Short problem a: Reproduce the grade average passage from the words "4.3.2. Grade average" through the words "attenuated (Stevens, 2009).", with "collinearity" put in place of "multicollinearity".

Source text:
4.3.2. Grade average
For the models predicting grade average, assumptions for linear regression models were checked. For the interaction terms and the associated demographic variables, there were concerns for multicollinearity (VIF > 2) as well. Only for the models with the control
variables included, assumptions of linearity and homogeneity of variance were satisfied. In addition, the models with the control variables explained more variance in the outcome than the models without the control variables. Again, this suggests that the selected control variables may be more relevant for explaining learning outcomes than the demographic indicators. However, the assumption of normality could not be satisfied in the models with control variables, due to high levels of kurtosis. This was an indication that the power to detect effects could be attenuated (Stevens, 2009).
Outcomes of the models demonstrated that the independent effects of educational attainment and parental education on grade average, as well as their interactions with survey delivery, were insignificant and negligible (see Table 5). This meant that neither education nor parental education seemed a relevant predictor for average grades, and that survey delivery did not alter the representation of this effect. However, the interaction term between country of residence and survey delivery, B = .48, p < .05, was significant and substantial. It demonstrated that, controlling for other variables in the model, the estimated average grade for learners from developing countries would be .48 points higher if only the twofold survey was used. Another important finding was that the independent effect of survey delivery was significantly negative. This indicated that the twofold survey delivery, in comparison to the email-based survey, reached learners who received on average lower grades.

Records supplied:
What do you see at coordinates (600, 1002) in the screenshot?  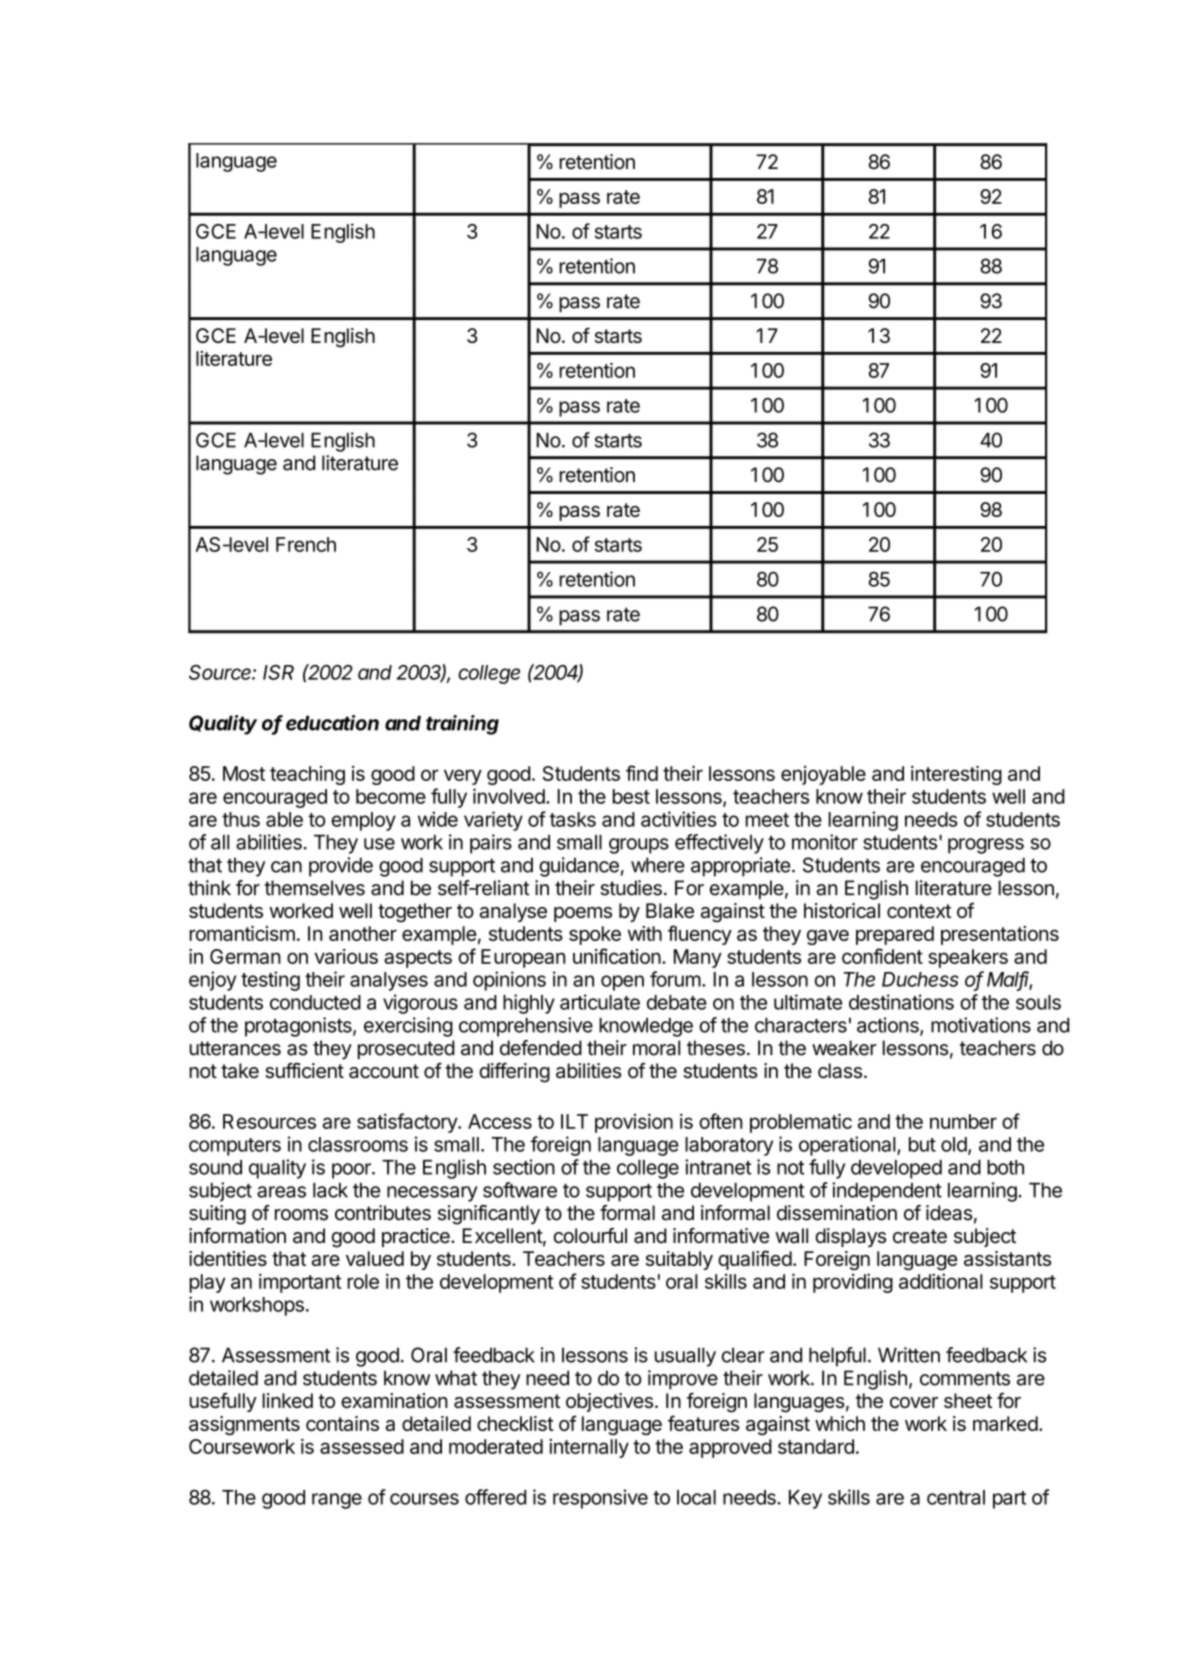 I see `articulate` at bounding box center [600, 1002].
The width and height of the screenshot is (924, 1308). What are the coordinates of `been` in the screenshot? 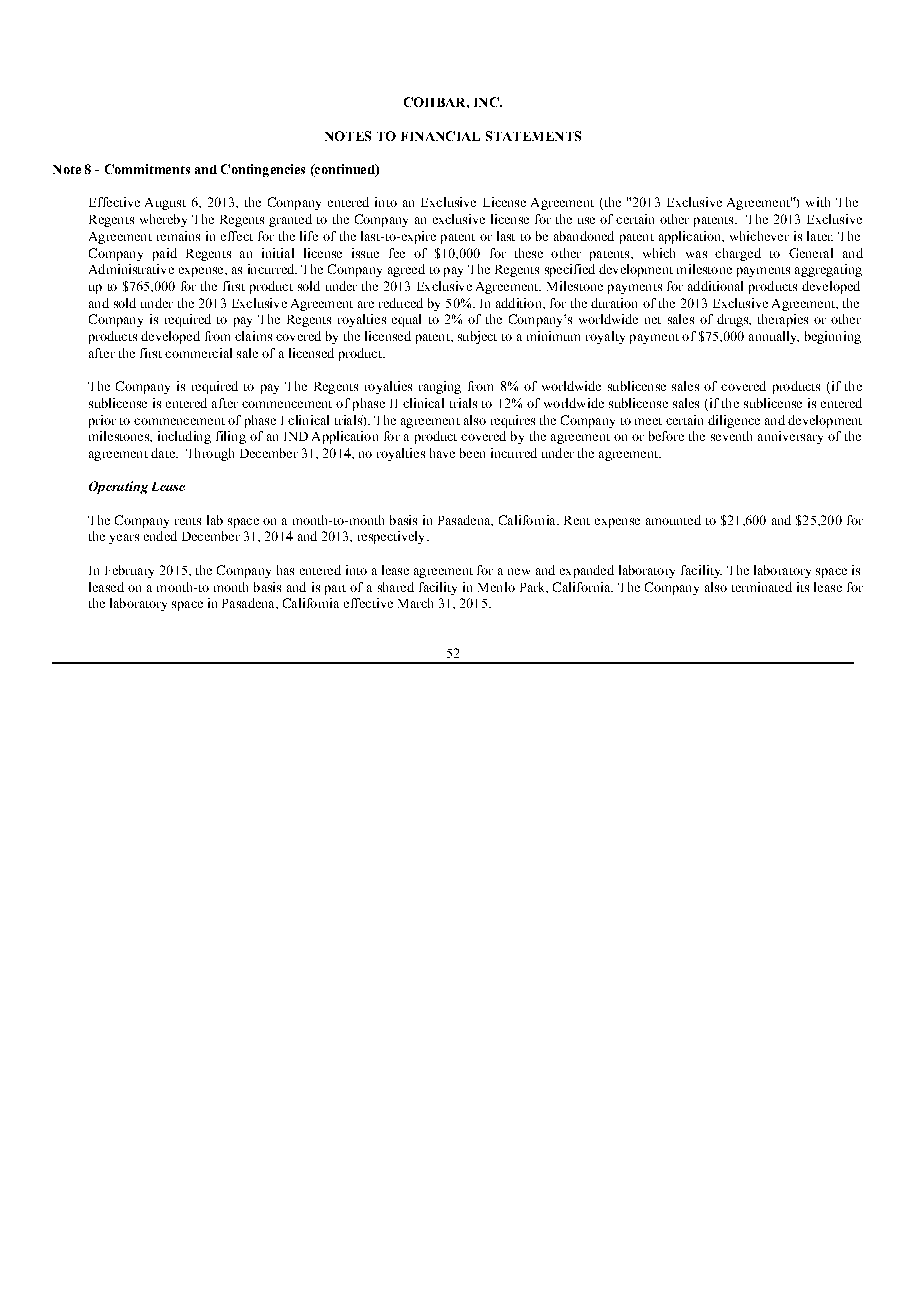 It's located at (472, 453).
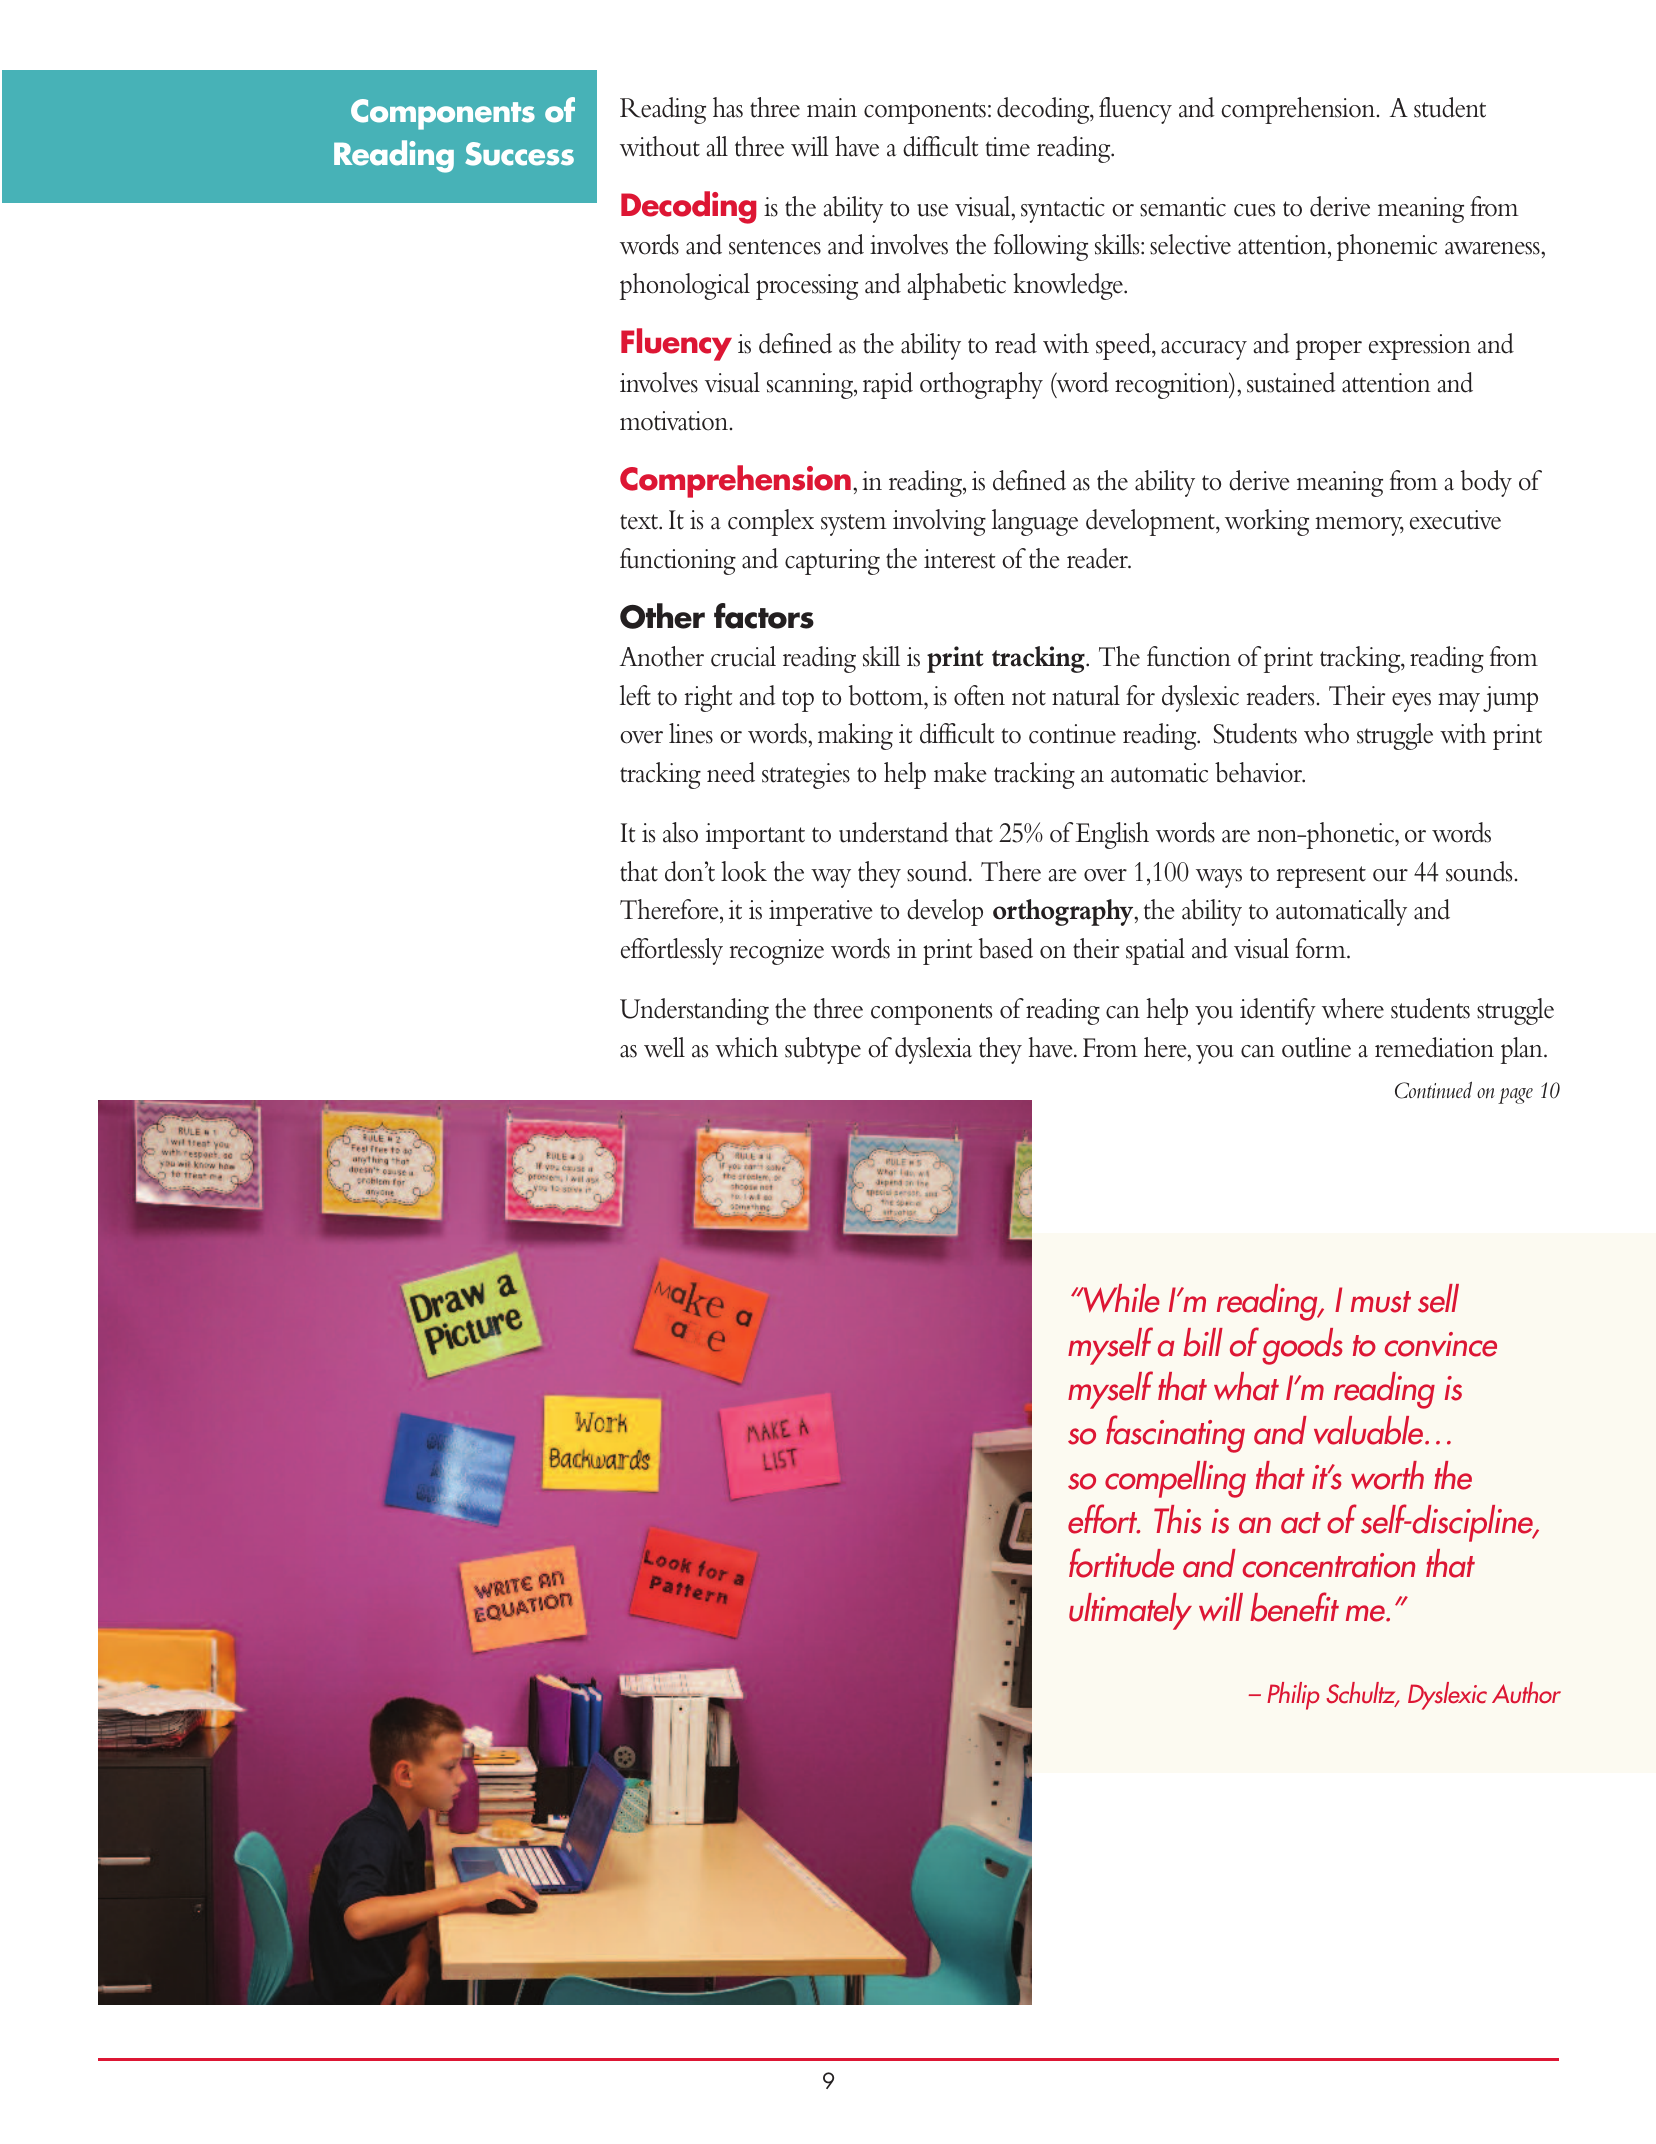 The height and width of the image is (2144, 1656). What do you see at coordinates (1387, 247) in the image?
I see `phonemic` at bounding box center [1387, 247].
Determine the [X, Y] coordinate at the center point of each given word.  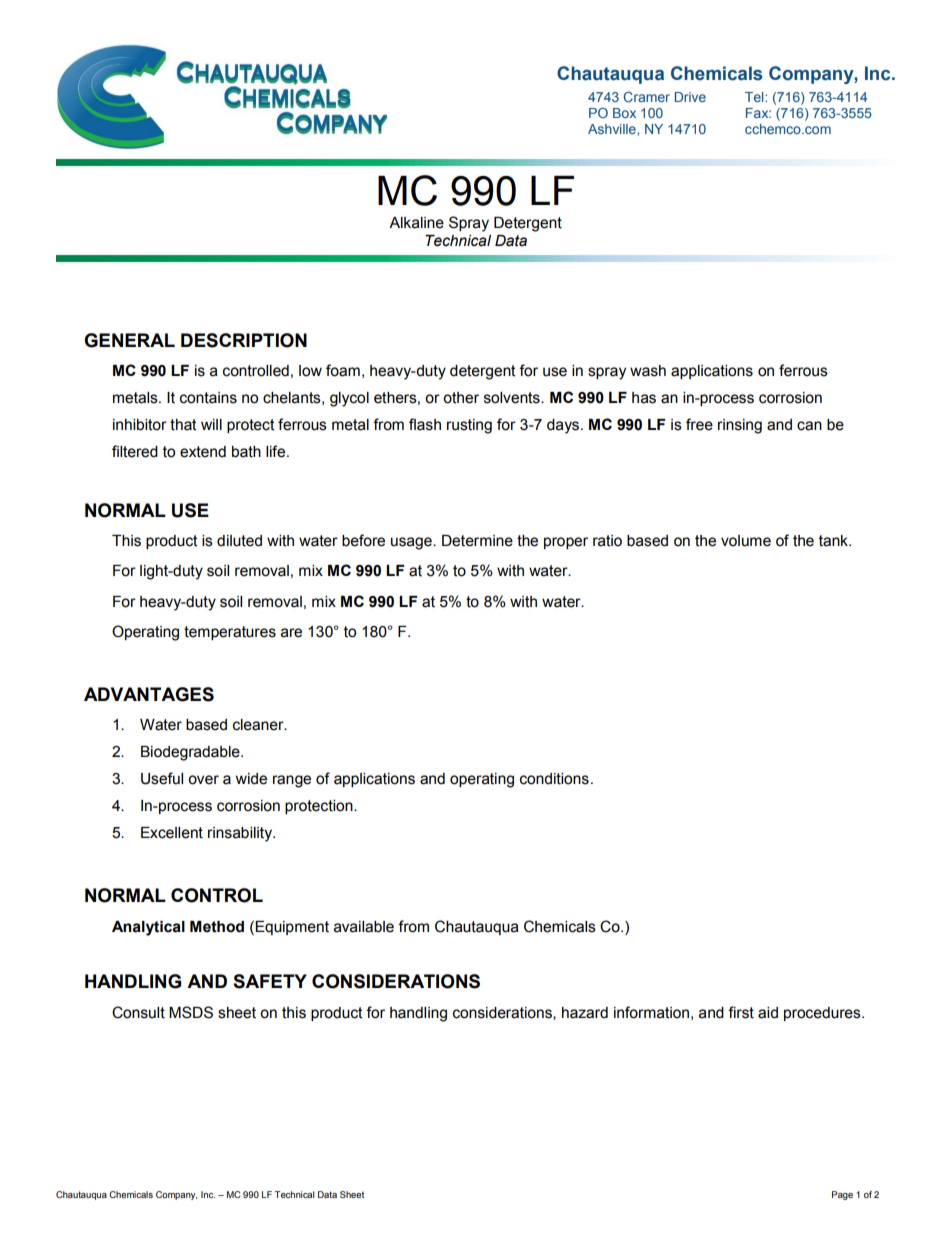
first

Short problem b: Start at the line in the records that contains "Determine the [X, Y]" and continue through the last line of the records. Present those lines as a Markdown table with columns Row and Line, skipping blank lines and leaving out the pictures.

Task output a:
4.3.2. Grade average
For the models predicting grade average, assumptions for linear regression models were checked. For the interaction terms and the associated demographic variables, there were concerns for collinearity (VIF > 2) as well. Only for the models with the control
variables included, assumptions of linearity and homogeneity of variance were satisfied. In addition, the models with the control variables explained more variance in the outcome than the models without the control variables. Again, this suggests that the selected control variables may be more relevant for explaining learning outcomes than the demographic indicators. However, the assumption of normality could not be satisfied in the models with control variables, due to high levels of kurtosis. This was an indication that the power to detect effects could be attenuated (Stevens, 2009).

Task output b:
| Row | Line |
|---|---|
| 1 | Determine the [X, Y] coordinate at the center point of each given word.   |
| 2 | first |